Go through the records below and tally the lines that include "Status". Answer with the number only.

[Data records]
^^^^
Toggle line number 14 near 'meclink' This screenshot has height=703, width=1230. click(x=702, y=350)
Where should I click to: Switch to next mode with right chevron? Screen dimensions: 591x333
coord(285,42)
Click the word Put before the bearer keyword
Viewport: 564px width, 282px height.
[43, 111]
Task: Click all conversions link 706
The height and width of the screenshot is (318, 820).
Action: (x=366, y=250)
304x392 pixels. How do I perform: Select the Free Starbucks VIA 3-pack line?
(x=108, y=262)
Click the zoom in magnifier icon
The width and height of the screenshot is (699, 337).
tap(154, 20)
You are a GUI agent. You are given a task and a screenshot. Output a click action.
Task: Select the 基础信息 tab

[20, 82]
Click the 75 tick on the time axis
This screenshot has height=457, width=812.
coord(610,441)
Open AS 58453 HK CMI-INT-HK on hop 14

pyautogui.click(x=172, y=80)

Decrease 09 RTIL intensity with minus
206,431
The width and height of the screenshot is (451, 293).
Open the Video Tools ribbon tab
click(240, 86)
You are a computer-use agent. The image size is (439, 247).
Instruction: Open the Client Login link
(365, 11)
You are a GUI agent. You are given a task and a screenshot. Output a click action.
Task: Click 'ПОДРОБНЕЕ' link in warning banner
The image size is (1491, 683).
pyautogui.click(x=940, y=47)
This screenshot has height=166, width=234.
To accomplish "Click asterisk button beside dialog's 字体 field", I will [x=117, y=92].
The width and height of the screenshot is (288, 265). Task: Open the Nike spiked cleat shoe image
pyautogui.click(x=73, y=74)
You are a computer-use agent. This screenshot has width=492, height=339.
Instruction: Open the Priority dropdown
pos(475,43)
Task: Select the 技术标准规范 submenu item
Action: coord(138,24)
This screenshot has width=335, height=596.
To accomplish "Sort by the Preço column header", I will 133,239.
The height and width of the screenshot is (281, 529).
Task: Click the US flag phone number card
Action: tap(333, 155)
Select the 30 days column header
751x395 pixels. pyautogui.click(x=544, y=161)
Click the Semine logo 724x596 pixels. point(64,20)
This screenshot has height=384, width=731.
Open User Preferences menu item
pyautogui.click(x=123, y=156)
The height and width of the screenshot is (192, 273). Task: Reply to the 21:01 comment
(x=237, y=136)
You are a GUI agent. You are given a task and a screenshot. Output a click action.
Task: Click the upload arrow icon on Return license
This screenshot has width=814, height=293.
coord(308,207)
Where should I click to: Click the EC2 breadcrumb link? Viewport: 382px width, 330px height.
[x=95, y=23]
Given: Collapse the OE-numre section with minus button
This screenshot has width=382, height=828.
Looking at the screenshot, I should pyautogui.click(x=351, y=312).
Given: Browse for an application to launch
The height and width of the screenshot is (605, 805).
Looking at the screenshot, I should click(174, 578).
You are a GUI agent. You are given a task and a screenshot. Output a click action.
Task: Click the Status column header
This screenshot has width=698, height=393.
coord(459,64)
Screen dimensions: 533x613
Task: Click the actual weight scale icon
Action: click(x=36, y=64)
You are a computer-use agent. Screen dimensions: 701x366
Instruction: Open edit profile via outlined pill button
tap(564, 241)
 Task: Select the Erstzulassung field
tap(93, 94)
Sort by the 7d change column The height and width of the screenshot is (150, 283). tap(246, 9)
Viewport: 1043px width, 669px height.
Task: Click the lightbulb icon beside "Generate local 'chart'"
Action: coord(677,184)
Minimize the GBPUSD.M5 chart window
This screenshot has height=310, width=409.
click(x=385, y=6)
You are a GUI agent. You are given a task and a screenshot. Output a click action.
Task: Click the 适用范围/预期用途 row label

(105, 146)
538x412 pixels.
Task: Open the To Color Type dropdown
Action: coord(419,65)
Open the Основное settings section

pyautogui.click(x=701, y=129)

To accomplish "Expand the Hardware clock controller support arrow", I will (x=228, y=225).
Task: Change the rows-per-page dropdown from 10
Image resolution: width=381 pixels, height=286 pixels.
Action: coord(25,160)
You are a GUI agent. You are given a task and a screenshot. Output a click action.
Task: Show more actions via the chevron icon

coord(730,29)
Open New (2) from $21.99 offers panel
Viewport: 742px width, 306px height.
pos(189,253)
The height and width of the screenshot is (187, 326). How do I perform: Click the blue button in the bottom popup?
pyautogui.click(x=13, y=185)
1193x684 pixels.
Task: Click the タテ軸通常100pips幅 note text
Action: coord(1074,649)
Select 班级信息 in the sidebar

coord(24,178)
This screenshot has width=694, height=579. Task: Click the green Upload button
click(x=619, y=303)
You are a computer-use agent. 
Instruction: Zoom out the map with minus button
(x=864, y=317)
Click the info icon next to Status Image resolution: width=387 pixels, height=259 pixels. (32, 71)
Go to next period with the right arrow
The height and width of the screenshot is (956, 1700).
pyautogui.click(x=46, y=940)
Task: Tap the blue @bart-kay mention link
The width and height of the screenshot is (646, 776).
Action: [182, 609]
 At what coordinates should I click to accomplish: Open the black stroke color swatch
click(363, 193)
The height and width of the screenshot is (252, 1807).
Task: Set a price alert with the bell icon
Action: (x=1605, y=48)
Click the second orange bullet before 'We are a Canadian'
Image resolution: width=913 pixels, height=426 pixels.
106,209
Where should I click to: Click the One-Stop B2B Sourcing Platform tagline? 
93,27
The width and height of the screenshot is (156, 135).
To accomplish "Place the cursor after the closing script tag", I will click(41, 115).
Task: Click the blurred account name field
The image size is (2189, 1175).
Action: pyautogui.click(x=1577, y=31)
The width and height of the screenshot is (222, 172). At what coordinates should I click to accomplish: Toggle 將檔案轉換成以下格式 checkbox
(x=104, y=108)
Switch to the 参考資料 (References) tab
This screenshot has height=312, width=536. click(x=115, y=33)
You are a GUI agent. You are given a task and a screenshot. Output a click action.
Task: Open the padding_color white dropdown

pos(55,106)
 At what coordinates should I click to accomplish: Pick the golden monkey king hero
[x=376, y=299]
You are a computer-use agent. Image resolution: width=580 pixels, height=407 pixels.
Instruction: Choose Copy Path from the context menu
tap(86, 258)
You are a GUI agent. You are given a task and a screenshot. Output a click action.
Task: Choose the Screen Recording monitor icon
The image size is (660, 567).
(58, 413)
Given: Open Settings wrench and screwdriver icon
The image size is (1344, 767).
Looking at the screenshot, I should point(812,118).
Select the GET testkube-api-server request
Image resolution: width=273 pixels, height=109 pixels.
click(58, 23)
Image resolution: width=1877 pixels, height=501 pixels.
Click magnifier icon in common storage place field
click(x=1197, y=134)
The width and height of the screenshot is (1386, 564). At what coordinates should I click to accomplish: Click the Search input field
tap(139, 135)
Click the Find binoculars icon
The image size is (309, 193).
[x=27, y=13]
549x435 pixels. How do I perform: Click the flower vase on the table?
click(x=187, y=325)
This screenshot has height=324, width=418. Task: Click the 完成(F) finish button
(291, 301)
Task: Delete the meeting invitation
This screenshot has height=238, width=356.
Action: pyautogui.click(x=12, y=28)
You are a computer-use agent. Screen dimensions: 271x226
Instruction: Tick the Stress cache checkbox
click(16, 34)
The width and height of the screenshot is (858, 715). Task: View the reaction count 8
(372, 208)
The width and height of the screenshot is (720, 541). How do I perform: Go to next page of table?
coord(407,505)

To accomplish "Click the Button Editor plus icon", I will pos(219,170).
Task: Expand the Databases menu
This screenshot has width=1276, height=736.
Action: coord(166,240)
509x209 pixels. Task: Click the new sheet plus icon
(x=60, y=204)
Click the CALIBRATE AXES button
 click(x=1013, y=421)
^^^^
Solution: 2